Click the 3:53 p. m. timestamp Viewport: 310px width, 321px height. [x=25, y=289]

--

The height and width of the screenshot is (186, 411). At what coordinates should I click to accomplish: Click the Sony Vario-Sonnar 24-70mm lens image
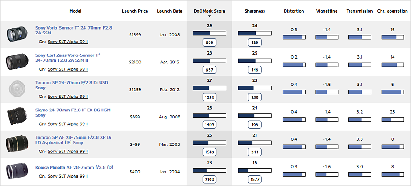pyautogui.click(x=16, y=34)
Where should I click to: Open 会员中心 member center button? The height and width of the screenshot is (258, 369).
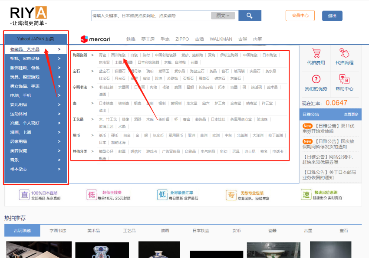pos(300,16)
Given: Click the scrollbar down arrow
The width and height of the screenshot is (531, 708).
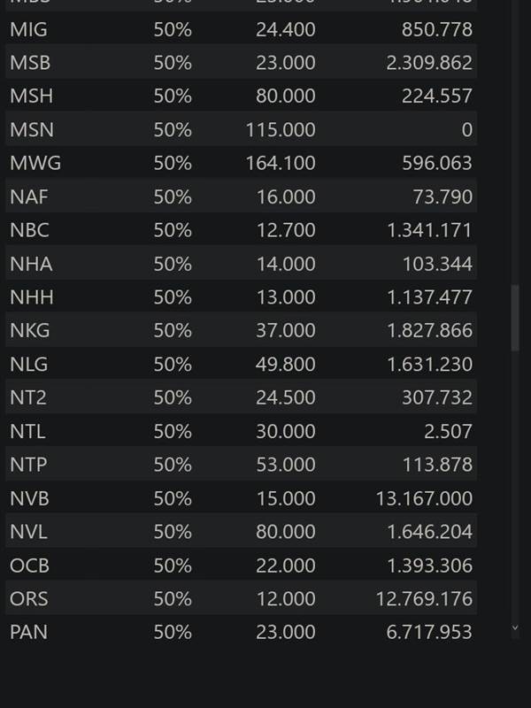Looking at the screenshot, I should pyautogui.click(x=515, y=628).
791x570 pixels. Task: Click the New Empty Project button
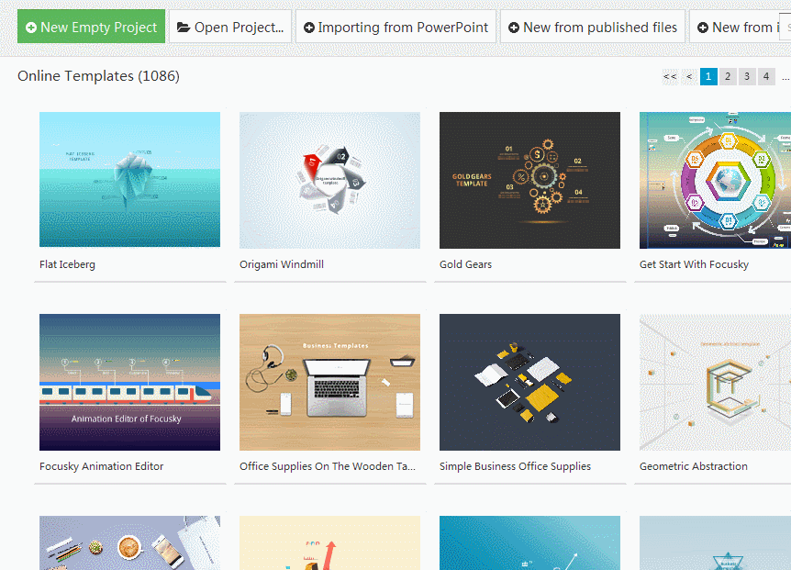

### YOUR INSTRUCTIONS
What you return must match the lines above from the one with "The width and" through the one with "791x570 pixels. Task: Click" exactly, with both ends included and the pictures excluded.

### EXPECTED ANSWER
The width and height of the screenshot is (531, 708).
Looking at the screenshot, I should pyautogui.click(x=515, y=628).
791x570 pixels. Task: Click the New Empty Project button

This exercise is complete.